I begin to get frustrated with myself, thinking things like: “What is wrong with you?, Some writer you are!, It shouldn’t be this hard!”
I haven’t left my family room, and yet, I feel as though I have been engaged in a battle all morning. Satan’s accusations fly at my heart like arrows shot with expert accuracy. My heart takes a few hits before I realize that I am under attack. But then something extraordinary happens; a shield appears and begins to deflect those arrows. Somewhere in my head I hear the words of Romans 8:1, “There is now no condemnation for those who are in Christ Jesus,” and Romans 8:34, “Who then is the one who condemns? No one.

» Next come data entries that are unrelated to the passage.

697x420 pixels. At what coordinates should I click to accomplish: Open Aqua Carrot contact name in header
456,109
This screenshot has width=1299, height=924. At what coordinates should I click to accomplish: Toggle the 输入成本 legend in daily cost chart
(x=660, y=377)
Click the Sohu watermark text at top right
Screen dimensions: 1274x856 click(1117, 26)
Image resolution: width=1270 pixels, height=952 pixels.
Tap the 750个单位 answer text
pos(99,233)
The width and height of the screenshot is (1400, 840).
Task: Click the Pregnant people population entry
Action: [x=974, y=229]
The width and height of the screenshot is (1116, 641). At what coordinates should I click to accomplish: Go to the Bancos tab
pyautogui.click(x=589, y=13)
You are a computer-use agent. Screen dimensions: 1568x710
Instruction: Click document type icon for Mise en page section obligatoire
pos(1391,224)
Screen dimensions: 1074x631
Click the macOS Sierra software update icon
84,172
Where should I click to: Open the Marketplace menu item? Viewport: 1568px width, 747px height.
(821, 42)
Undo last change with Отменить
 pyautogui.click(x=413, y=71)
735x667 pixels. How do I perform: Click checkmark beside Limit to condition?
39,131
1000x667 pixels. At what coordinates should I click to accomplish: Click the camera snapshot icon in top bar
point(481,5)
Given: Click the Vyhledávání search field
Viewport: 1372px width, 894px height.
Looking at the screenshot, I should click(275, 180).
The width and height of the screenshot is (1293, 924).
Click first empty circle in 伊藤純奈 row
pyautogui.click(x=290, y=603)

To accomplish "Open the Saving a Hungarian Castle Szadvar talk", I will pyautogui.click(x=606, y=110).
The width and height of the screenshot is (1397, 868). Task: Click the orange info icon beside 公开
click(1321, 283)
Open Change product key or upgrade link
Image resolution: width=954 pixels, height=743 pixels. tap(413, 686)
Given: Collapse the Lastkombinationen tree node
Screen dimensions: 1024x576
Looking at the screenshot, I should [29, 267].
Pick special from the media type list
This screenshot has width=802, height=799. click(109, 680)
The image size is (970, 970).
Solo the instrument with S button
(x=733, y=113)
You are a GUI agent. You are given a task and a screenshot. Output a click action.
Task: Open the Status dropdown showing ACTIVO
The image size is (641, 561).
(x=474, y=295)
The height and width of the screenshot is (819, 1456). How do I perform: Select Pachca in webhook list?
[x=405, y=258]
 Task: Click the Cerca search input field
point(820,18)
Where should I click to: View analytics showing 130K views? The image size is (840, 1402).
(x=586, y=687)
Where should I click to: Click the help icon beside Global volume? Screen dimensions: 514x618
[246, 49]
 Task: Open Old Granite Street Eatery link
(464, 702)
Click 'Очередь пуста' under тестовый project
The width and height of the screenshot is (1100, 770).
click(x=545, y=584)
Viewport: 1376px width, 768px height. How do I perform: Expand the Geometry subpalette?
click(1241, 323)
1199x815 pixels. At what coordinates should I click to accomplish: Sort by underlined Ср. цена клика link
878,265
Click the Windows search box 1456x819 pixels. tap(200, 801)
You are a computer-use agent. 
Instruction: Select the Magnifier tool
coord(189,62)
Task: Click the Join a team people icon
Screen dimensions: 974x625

Christ Jesus who died–more than that, who was raised to life–is at the right hand of God and is also interceding for us.”
As the arrows seem to slowly fade away, I suddenly remember that His grace is all I need, and that His power is made perfect in my weakness. I feel as though the battle is temporarily over, and instead of being left weary and tired, I am renewed and strengthened.
I may not have the same intense feelings of worship and happiness that I experienced on that rainy Monday, but I have a deep sense of peace and quiet joy that will allow me to write in Jesus’ power. I may still feel fuzzy and easily distracted, but my head has instructed my heart to trust in Jesus’ strength and give Him my weakness.
Considering He could turn five loaves and two fish into a lunch fit for well over 5,000, I am confident He can turn my distracted thoughts into the words of a curriculum lesson.
From one distracted child of the King to another, my I encourage you to submit your weakness to Him and trust in His strength today. And may we all SEE God as more than enough.